No one is left out of the story of Scripture.

The Old Testament narrative was not merely the story of Israel’s leaders (though it often was centered on them), or Israel’s priests (though they often appeared as characters), or Israel’s prophets (though they often told the story). It was the story of Israel, and every Israelite from every tribe could live in it. Indeed, they were expected to live in it. The New Testament narrative is for the entire Church, of all cultures and times, and every follower of Jesus can—and is expected to—live in it. No believer who reads the story should feel it is foreign, inaccessible, detached from their experience. No one is left out, no one is “other.”

My story of America must also be the story of my neighbors, including those who are very different from me. I may not be able to tell their part of the story well, or even at all, but I can acknowledge that and let them tell it. And I can, because I am proud to be an American, listen as they tell their version of the story of America, because America is a pluralistic society which lends a richness worthy of celebration. And in this I learn a measure of humility, which as a follower of Christ I must always be eager to learn.

The story of Scripture never confuses the empires of the world with the kingdom of God.

From the beginning, the story often told of America has blurred these two realities. And since that is part of our heritage, it can be difficult to set aside. Our Puritan forebears had high hopes when they immigrated to the New World, but their vision was flawed. America has been a beacon of hope for those living under despotic regimes, but that does not equate America with Christ’s reign. This is, for the follower of Jesus, a matter of identity, an issue of citizenship. I am proud to be an American citizen, but my primary allegiance is to Christ and his kingdom.

I am sometimes asked what I think is the best political polity. I understand what they mean, but to liven things up a bit I usually say, an absolute monarchy. That is the best description of Christ’s kingdom I can muster. But, yes, the best political polity in our broken world is a democratic republic. But even a democratic republic, if the leadership and citizenry are angry, selfish, and without virtue, can become oppressive and destructive. No empire of this world is the kingdom of God, no nation can be “Christian,” and “Christian nationalism” is not an ideological option we can adopt.
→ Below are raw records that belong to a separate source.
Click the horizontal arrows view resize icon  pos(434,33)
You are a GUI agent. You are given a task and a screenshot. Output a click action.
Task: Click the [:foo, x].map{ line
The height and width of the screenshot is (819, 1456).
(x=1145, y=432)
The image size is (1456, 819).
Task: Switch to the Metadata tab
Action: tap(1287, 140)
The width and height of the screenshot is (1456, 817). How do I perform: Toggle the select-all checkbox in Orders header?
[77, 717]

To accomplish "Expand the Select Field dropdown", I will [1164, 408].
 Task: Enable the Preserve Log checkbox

You can probably think of other lessons we can learn from how the story of Scripture is told. All I am claiming here is that the story of Scripture gives the American Church a model for telling the story of America. This means that once again Christianity has something strategically significant to say to our polarized and fragmented world. It provides an opportunity to rise above the narrow, unfortunate division of left/right, embracing instead a wider hopeful horizon of truth and virtue for the story we tell of America.